De plus, étant donné que les processus biologiques sous les tropiques se présentent souvent sous une “forme pure”, non influencée par les fortes fluctuations de l'environnement abiotique (ainsi que cela se passe dans les eaux tempérées, qui ne sont tempérées qu'en moyenne), il est tout à fait pensable que la théorie des pêches, surtout en ce qui concerne les stocks multispécifiques, pourrait franchir ici, dans le Sud Est asiatique, une ou deux étapes vers des territoires scientifiques encore inexplorés.

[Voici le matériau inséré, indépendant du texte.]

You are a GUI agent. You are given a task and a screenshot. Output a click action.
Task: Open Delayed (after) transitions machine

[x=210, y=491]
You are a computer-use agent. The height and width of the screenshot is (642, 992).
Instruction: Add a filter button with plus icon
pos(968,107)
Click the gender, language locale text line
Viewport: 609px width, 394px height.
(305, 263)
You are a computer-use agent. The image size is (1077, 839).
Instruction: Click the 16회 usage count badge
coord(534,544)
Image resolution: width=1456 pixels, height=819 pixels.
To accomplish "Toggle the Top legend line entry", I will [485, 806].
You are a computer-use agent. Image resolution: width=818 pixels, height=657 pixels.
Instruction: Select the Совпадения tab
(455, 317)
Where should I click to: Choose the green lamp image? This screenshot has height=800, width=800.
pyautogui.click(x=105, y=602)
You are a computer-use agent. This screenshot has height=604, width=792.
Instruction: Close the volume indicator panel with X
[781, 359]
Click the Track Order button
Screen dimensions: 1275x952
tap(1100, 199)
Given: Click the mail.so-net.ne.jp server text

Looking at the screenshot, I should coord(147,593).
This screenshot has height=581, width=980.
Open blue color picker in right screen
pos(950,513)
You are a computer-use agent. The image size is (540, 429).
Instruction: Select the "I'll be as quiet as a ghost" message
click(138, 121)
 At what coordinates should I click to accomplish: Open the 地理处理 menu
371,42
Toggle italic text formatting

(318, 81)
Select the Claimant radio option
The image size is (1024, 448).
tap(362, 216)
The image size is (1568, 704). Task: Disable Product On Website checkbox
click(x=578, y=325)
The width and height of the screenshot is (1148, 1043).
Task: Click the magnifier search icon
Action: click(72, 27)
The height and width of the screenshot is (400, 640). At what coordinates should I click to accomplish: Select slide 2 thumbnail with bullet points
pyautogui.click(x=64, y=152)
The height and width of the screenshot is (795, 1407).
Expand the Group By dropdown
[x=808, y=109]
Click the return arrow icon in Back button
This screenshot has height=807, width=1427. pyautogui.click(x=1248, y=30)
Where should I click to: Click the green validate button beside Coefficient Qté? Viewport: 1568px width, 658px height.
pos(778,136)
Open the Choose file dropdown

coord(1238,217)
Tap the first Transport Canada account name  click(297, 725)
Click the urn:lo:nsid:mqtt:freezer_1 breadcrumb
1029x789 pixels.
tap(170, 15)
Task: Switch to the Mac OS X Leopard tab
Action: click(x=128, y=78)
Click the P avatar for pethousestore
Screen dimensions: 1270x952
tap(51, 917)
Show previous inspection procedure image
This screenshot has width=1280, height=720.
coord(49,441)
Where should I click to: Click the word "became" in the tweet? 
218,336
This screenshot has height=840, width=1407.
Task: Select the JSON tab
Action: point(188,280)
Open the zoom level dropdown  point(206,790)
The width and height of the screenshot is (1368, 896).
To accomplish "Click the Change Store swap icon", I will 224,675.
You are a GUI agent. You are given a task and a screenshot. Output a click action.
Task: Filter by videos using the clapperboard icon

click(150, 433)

En outre, comprendre la nature de la surexploitation pourrait aider considérablement à résoudre le problème d'allocation des ressources qui ont traditionnellement marqué les relations entre les pêcheurs artisanaux et industriels de la région. Il pourrait, par exemple, devenir évident que la prise, disons 100 t de poissons relativement jeunes capturés près de la côte par les pêcheurs artisanaux, a sur le stock un effet radicalement différent de celui qu'aurait la prise de 100 t de plus vieux et plus grands poissons par les pêcheurs industriels opérant plus au large. Cette caractéristique devrait en fait mener à comprendre que plutôt que d'avoir une seule valeur pour la prise maximale, un stock donné peut avoir plusieur “prises optimales équilibrées” dont les valeurs respectives dépendent principalement du mode d'opération à l'engin de pêche utilisé de même que de la structure d'âges dans les prises.

Finalement, c'est à partir de l'identification de tels conflits entre les différentes prises optimales équilibrées que les gestionnaires de la pêcherie pourront prendre des décisions bien fondées, tels que, de déterminer quels secteurs de la pêche il convient d'encourager ou dissuader de pêcher.